Cosmopolíticas pretende ser este espaço onde nós podemos respirar, onde nós podemos nos desfazer, nem que seja por um instante, da racionalidade e da irracionalidade de nossa lógica atual, da lógica que estabelece o que nós devemos ser e ter, aqueles e aquelas que devemos amar ou detestar. Este contra-espaço vem para interromper a atualidade, a partir da crítica disto que nos adoece, que nos torna inaptas e inaptos, inadequadas e inadequados. Se distanciar, observar, ironizar o presente para transfigurá-lo. É jogando este jogo tão fortuito quanto o lançar dos dados que rolam sobre a mesa do destino, que nós criaremos espaços recreativos, reflexivos, perigosos e por vezes desordenados onde o aberrante finalmente terá seu lugar. Este jogo será jogado por nós, por todas e todos que têm necessidade de agarrar o presente e de segurá-lo entre suas mãos para destituí-lo das mãos de Deus, do Homem, do Estado, do Outro.  

O jogo em questão é cosmopolítico, mas está para além ou para baixo de uma concepção kantiana universalista. Nosso cosmopolitismo se articula ao cinismo de Diógenes, o qual perturba o status de cidadania ao afirmar que é “um cidadão do mundo” [κοσμοπολίτης]. [1] Vivendo como um cão (κύον), um cão errante, não domesticado, Diógenes decide fazer do mundo o seu habitat, nele intervindo e nele subvertendo as regras da moralidade que só servem aos cidadãos de bem. A animalidade de Diógenes, sua animalidade egoísta, de um egoísmo de tipo anarquista e anarquizante inspira nosso projeto.
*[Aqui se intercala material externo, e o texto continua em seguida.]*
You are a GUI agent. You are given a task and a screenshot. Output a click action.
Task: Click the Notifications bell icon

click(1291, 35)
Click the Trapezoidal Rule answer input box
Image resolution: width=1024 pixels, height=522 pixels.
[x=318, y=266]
O animalismo de Diógenes é, portanto, tão egoísta quanto cosmopolítico, já que ele tem “um interesse particular pela liberação do mundo.” [2]

Assim, nesse espaço, compartilhamos a realidade de nossas circunstâncias individuais imediatamente vividas para que nos reapropriemos do presente a partir da perspectiva desta pluralidade de egoísmos que constituem o “mundo que é nosso por não ser de ninguém.” [3]

 

Em nosso blog você encontrará:

Conversações infinitas, conferências e entrevistas, sobre temáticas que podem nos ajudar a agir no presente;

Aforismos através dos quais o Urubu fala de forma livre e polifônica sobre diferentes assuntos que tocam a profundidade da alma e os limites do mundo;

Textos inoperantes e inoperados que, na articulação entre ficção e realidade, nos permitem imaginar diferentes possibilidades de intervenção;

E sugestões das mais diversas, sobre tudo aquilo que nos faz pensar

 

[1] (DIOGENES LAERTIUS, Vitae philosophorum, 1972, VI.63.3).

[2] (STIRNER, Der Einzige und sein Eigentum, 2016, p.268 [298]).

[3] (BLANCHOT, La communauté inavouable, 2012, p.51).